Legally, the IRS has to furnish returns to the Ways and Means Committee, the Senate Finance Committee, or the Joint Committee on Taxation upon written request from the committee chair, but that doesn’t give those bodies carte blanche to make them public.
But what those three committees can do, Hemel pointed out in a piece for Lawfare, is submit the documents in legislation or a report to the full House or Senate, or both, at any time, putting that information into the public record.
There are political reasons for the House committee to keep the documents private for now. First of all, it would be a bait-and-switch to make them public; Neal stated multiple times since he requested the information in 2019 that the committee’s sole intent was to examine the presidential audit procedure — not to release it for political purposes or to embarrass Trump.
Given that the committee probably won’t (or, at least, probably shouldn’t, as Hemel argues) release the documents to Congress, and won’t finish a thorough examination of the presidential audit process before January 3 when Republicans gain leadership of the committee, there are still ways Congress could carry out the review of the audit procedures — and also eventually release Trump’s tax documents.

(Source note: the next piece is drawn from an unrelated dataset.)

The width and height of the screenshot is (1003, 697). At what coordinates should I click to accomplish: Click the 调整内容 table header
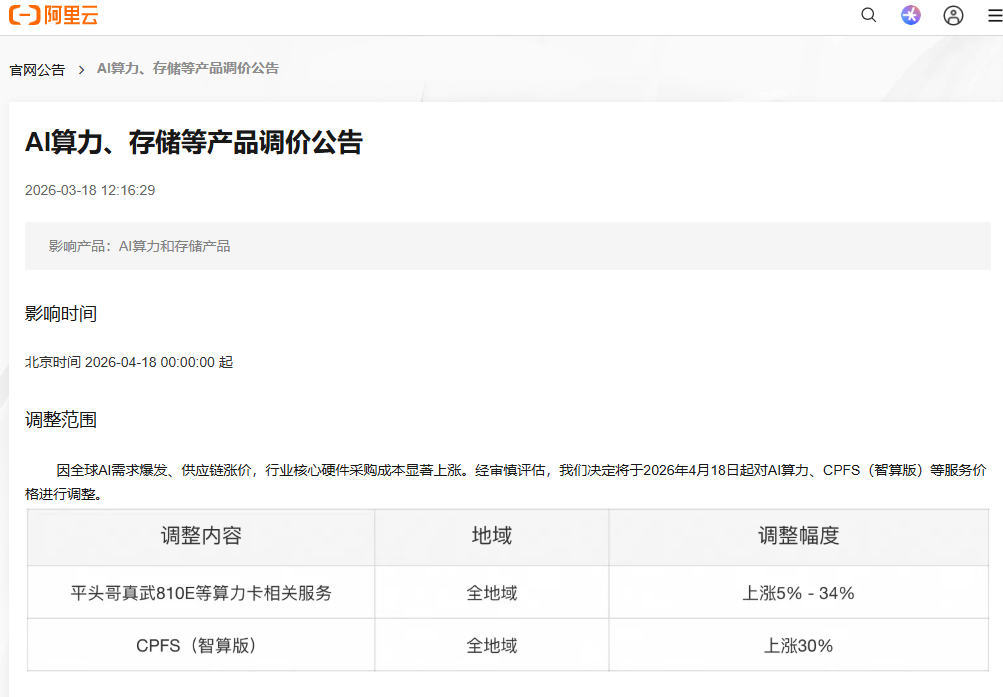(x=200, y=537)
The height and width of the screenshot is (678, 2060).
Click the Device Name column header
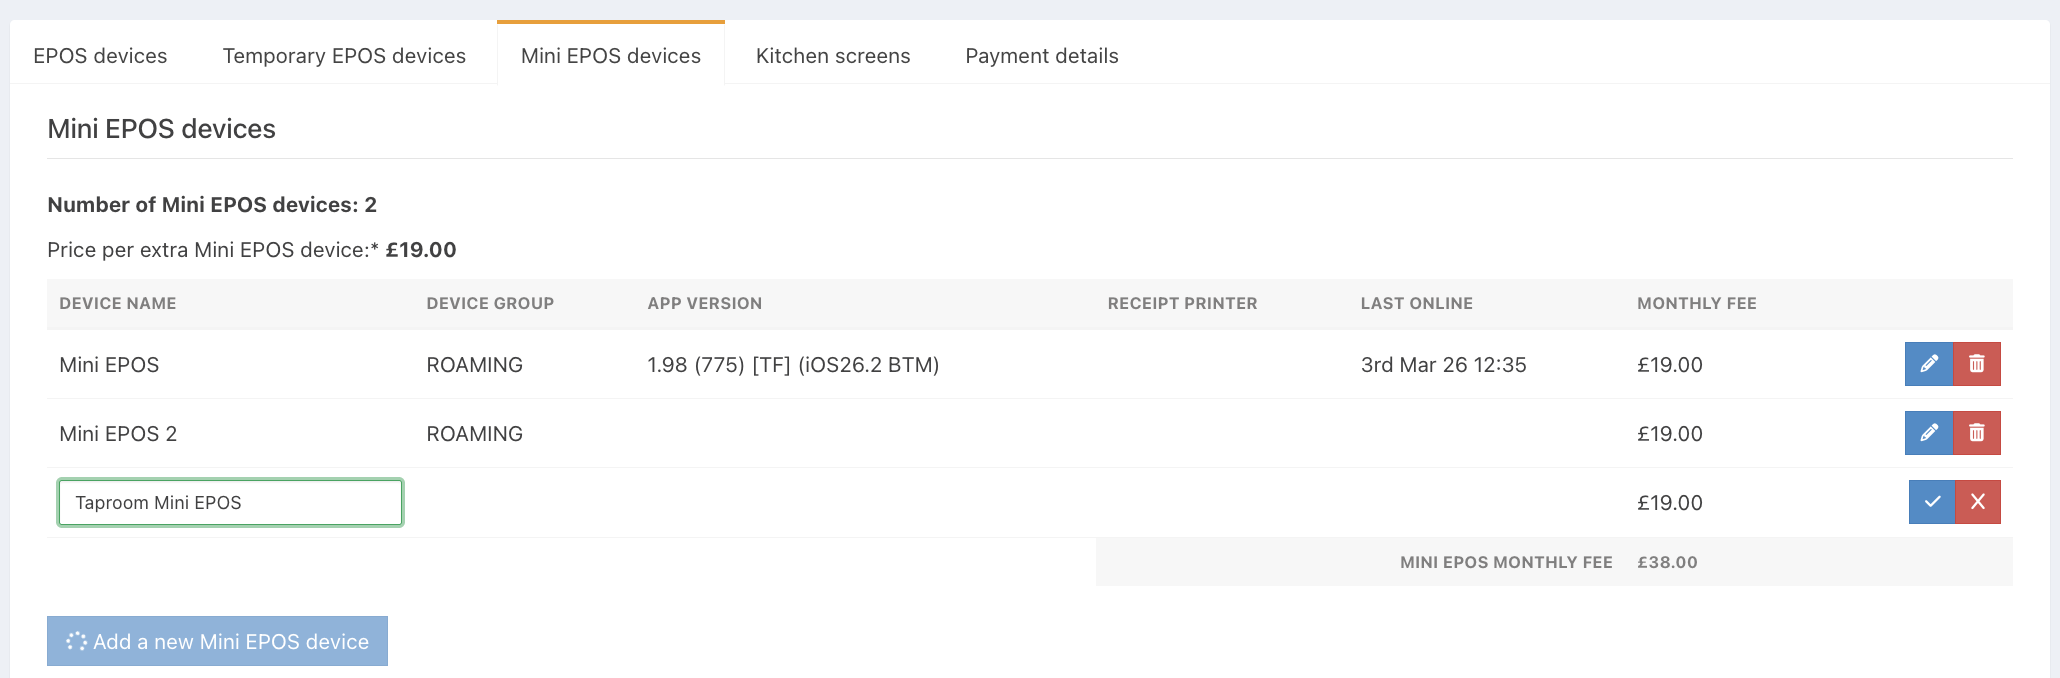coord(118,303)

Now that the highest court has decided Trump cannot block congressional committees from obtaining his returns and requested materials, the Senate Finance Committee, which will remain in Democratic control, could step in and request the documents, carrying out its own assessment of the presidential audit process. That, Hemel said, could motivate Congress to make legislative changes to the process if necessary — or “make a referral to the Justice Department for prosecution if the facts warranted.” From there, the committee could release the documents to the full Senate, by making such a referral or designating another legitimate reason to do so.
Given the scope of the Ways and Means Committee’s reasoning for requesting Trump’s tax returns, the public likely won’t see those documents any time soon. But that doesn’t mean we shouldn’t — or that we never will.